Exercise: Which lines in the records below contain the word "icon"? List each of them, treating uppercase and lowercase as different.

[Data extracted from a collection]
[START]

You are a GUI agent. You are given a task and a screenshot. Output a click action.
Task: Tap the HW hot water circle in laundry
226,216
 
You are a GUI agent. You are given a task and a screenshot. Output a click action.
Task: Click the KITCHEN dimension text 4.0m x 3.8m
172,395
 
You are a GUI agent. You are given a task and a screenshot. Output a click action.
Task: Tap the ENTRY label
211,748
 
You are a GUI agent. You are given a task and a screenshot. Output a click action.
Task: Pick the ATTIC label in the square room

[END]
[START]

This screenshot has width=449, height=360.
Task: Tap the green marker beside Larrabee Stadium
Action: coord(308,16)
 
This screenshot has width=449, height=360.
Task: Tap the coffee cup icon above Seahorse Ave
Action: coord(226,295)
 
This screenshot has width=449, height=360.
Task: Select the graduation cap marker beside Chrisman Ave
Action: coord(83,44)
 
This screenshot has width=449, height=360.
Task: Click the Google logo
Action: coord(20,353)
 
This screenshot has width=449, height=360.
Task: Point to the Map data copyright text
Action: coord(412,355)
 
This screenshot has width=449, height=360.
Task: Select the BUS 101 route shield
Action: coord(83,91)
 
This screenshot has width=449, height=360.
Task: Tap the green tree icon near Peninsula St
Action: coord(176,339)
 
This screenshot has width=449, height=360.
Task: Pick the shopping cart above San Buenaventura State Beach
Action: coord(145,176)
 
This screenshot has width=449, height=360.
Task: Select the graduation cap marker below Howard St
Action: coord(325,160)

[END]

Written answer:
Task: Tap the coffee cup icon above Seahorse Ave
Task: Tap the green tree icon near Peninsula St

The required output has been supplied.